◆ Consignes à suivre
**1.** Répondez brièvement, d'après le texte sur la foi :
(a) Qui a eu des problèmes de santé, et non la foi ?
(b) Quel est aujourd'hui le mot d'ordre ?
(c) Qu'est-ce que les gens vivent et qui devient de plus en plus commun ?
**2.** Écrivez la suite du texte sur la foi à partir de sa dernière phrase.

◆ Texte extrait
____________
Je suis de la génération qui a grandi dans la foi catholique, celle que l’on nomme « judéo-chrétienne » lorsqu’on veut démontrer tout le mal qu’elle nous a fait.

Je ne me suis jamais sentie malheureuse dans ma foi. J’ai été chanceuse, semble-t-il, de vivre de beaux moments et d’en récolter de bons enseignements.

Il est vrai que j’ai entendu des histoires d’horreurs de gens qui ont vécu au sein de ces préceptes. Mais je me répète que c’est l’institution qui a eu des problèmes de santé, pas la foi que j’avais.

On est bien prêt à critiquer les religions, quel qu’elles soient, mais je ne juge aucune religion tant qu’elle parle d’amour.

Dans cet optique, j’ai grandi en apprenant à être là pour l’autre, à penser à l’autre avant soi. Alors toute ma vie en est empreinte, comme beaucoup de gens de ma génération bien sûr. Je suis loin d’être parfaite, j’ai parfois failli à ma tâche, à mon plan de vie. Et je me suis alors sentie coupable.

En soi, ces valeurs ne sont pas à proscrire. L’amour est un baume pour le cœur, pour quiconque veut s’en imprégner. Penser à l’autre pour le rendre heureux n’est-ce pas l’aboutissement parfait d’une relation d’amour.

Comme tout enseignement, il faut en regarder les avantages et les désavantages.

Au crépuscule de ma vie, j’en suis à analyser les gestes que je pose au quotidien.

C’est plus fort que moi, lorsque je ressens de l’amour ou même seulement de l’affection pour quelqu’un, j’ai envie de répondre à tous ses besoins. Je veux le voir heureux et je cherche par tous les moyens à y arriver.  

Ce fut souvent au détriment de mon propre bonheur. Je fus souvent blessée dans mes relations. Je pense en avoir tiré des leçons et j’arrive maintenant à départager. Enfin, la plupart du temps.

Aujourd’hui, le mot d’ordre est le « penser à soi ». Là-dessus aussi, je me pose des questions, ne va-t-on pas trop dans l’autre extrême?

Car ce que je constate, c’est que les gens ne sont pas plus heureux. Il y a tant de problèmes autour de moi. Les gens vivent de l’anxiété et c’est de plus en plus commun autour de moi. Cette anxiété ne serait-elle pas causée par l’isolement que nous vivons en misant sur nous uniquement.
____________
◆ Données enregistrées
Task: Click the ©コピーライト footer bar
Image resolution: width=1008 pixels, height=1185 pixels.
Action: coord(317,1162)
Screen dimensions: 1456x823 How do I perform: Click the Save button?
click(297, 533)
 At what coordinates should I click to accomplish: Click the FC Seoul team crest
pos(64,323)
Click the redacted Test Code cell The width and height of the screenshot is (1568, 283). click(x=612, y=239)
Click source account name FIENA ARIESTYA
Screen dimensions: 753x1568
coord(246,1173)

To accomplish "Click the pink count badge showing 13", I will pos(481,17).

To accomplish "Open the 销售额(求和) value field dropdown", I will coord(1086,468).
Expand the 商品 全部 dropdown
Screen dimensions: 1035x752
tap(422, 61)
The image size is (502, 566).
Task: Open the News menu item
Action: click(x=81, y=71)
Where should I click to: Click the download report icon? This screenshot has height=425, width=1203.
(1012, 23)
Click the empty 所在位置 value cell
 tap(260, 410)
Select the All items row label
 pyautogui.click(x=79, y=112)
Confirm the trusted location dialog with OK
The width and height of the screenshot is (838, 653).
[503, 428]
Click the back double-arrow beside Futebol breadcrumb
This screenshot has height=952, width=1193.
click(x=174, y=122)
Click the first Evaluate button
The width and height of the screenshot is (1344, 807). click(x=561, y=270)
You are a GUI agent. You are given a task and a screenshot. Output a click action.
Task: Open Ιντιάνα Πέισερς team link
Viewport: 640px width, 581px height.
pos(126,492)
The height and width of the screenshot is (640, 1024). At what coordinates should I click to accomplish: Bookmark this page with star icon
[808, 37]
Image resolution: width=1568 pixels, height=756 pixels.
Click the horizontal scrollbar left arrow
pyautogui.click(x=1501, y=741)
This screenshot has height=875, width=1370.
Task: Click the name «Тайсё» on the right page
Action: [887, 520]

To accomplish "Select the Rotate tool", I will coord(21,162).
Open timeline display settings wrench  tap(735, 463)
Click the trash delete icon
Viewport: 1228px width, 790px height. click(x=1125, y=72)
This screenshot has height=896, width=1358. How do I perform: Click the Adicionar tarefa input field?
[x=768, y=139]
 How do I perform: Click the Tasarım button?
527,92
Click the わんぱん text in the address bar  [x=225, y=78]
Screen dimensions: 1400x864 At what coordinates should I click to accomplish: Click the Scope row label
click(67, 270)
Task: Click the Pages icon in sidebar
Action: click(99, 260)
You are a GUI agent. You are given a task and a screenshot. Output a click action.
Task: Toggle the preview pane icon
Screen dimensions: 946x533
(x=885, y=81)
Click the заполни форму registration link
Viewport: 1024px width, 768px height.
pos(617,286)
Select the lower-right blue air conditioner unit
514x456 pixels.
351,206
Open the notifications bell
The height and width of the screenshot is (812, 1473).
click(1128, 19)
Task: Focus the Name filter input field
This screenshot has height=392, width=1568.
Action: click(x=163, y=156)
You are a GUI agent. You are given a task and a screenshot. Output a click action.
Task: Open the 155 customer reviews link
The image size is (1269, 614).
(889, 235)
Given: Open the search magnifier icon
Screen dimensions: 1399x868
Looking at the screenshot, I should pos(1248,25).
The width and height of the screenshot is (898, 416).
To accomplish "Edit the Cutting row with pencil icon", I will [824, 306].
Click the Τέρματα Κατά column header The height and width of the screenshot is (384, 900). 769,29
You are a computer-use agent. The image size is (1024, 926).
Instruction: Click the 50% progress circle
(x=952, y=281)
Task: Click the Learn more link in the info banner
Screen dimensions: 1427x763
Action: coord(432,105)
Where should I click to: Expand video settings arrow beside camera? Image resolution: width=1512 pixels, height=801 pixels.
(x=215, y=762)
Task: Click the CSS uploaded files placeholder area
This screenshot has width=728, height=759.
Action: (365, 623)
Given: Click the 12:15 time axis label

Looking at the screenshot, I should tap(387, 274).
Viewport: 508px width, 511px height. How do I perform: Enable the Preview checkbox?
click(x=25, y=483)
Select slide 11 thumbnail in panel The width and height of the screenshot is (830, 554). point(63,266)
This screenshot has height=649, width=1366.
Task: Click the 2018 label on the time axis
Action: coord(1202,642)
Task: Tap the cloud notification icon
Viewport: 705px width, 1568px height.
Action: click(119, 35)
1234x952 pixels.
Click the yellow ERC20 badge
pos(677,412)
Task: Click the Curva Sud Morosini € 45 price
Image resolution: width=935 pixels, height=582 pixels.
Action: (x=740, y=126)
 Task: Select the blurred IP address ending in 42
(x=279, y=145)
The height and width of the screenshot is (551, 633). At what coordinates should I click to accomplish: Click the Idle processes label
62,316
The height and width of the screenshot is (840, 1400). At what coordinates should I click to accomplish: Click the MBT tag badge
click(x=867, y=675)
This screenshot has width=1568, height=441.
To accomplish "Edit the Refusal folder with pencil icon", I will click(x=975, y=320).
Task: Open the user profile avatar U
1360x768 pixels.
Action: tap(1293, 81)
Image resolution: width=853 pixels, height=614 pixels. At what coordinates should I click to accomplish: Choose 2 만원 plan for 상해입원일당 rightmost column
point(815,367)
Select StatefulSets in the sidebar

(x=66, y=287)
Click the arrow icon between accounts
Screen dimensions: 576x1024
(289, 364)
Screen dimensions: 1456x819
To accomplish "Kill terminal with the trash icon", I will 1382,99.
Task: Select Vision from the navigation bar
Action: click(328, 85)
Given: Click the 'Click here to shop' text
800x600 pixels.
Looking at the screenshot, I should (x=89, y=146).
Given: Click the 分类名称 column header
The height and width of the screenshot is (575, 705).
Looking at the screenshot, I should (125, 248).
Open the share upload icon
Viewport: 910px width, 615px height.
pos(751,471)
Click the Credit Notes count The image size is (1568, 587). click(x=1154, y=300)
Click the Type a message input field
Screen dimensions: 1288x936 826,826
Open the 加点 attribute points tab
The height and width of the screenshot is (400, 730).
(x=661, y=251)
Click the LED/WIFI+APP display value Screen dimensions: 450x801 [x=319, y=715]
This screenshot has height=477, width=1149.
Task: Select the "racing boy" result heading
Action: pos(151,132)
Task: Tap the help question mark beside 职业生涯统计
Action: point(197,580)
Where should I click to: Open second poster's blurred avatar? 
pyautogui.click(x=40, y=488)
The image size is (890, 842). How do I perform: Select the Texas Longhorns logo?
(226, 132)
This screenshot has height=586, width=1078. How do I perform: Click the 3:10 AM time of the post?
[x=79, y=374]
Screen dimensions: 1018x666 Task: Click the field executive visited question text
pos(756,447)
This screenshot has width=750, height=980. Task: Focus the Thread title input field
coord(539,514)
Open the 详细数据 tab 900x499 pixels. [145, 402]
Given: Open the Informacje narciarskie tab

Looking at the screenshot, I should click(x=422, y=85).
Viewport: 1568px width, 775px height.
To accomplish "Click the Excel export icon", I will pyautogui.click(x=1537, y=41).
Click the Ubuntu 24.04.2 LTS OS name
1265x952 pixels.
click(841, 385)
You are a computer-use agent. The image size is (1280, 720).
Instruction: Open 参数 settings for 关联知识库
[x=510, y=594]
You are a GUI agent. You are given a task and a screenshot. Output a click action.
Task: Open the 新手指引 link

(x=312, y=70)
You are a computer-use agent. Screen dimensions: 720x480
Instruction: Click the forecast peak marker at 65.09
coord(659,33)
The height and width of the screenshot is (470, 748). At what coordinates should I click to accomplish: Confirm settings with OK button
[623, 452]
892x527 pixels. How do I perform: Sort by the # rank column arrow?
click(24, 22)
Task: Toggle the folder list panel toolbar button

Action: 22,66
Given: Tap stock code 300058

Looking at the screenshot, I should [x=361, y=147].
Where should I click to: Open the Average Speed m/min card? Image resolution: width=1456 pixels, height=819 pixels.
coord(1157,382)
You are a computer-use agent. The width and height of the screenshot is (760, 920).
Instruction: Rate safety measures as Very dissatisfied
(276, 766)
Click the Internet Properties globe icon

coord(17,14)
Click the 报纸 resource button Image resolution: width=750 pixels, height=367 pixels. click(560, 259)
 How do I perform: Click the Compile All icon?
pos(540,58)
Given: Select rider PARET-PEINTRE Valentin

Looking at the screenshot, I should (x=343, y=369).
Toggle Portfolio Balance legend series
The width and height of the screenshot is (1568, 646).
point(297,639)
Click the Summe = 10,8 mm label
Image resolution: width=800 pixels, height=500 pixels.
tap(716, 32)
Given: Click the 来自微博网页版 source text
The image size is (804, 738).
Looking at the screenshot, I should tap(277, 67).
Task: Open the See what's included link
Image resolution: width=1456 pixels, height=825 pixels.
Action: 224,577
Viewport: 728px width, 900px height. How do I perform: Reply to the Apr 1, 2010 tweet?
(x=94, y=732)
____________
◆ Réponses par consigne
**1.**
(a) L'institution.
(b) Le « penser à soi ».
(c) L'anxiété.

**2.**
La force de l’autre est un enrichissement dans une vie. Si on s’isole, on s’en prive. Et en ne pensant qu’à soi, ou pire en se servant de l’autre pour servir notre « moi », ça ne nous aide pas à avancer dans la vie.

Il faut se découvrir, apprendre à se connaître, ce qui prend au moins toute une vie. Pour ce faire, l’autre nous est nécessaire.

Comprenons-nous bien, je ne suis pas en train de prêcher de n’œuvrer que pour l’autre. Car c’est l’erreur de notre génération, avoir crû que c’était la seule façon de trouver le bonheur. Je suis très admirative de ceux qui ont réussi à le faire, surtout si ça n’a pas gâché leur vie mais l’a embelli. Moi, je n’y suis pas arrivée.

Jeune, j’ai rêvé de beaucoup aider autour de moi. J’ai même pensé à être religieuse à un moment donné, voyant là une façon d’aider les autres.

Ensuite toute ma vie, prise dans le tourbillon de la vie de famille, à travers quoi il me fallait m’installer dans une carrière qui me permettrait de faire vivre ma petite famille en premier lieu, j’ai continué à rêver de bénévolat. Partir à l’étranger pour y travailler a fait partie de mes espoirs. Je croyais réaliser ce rêve à ma retraite, mais la santé n’était plus au rendez-vous, j’avais manqué le bateau.

Je me suis essayée à « bénévoler » avec différents organismes, pour réaliser que je n’avais aucune compétence, mais surtout pas assez de patience, pour aller au bout de mes bonnes intentions.

Au fond de moi, je sais que c’était égoïste, je recherchais à prouver que j’étais quelqu’un de bien. Comme on me l’avait enseigné. Je pense faire une sorte de bénévolat auprès des miens, en me servant de mes capacités, sans aller au-delà toutefois.

Depuis peu, je participe à un groupe de soutien pour proche-aidants. Les commentaires que j’y entends sont tellement remplis de ce sacrifice de soi, de ce dévouement auprès des leurs. C’est tellement typique de notre génération… Je suis bien loin de cette abnégation. Je fais de mon mieux, mais je réalise que je ne suis pas dans une situation aussi dramatique que ces gens. Ça me fait réfléchir.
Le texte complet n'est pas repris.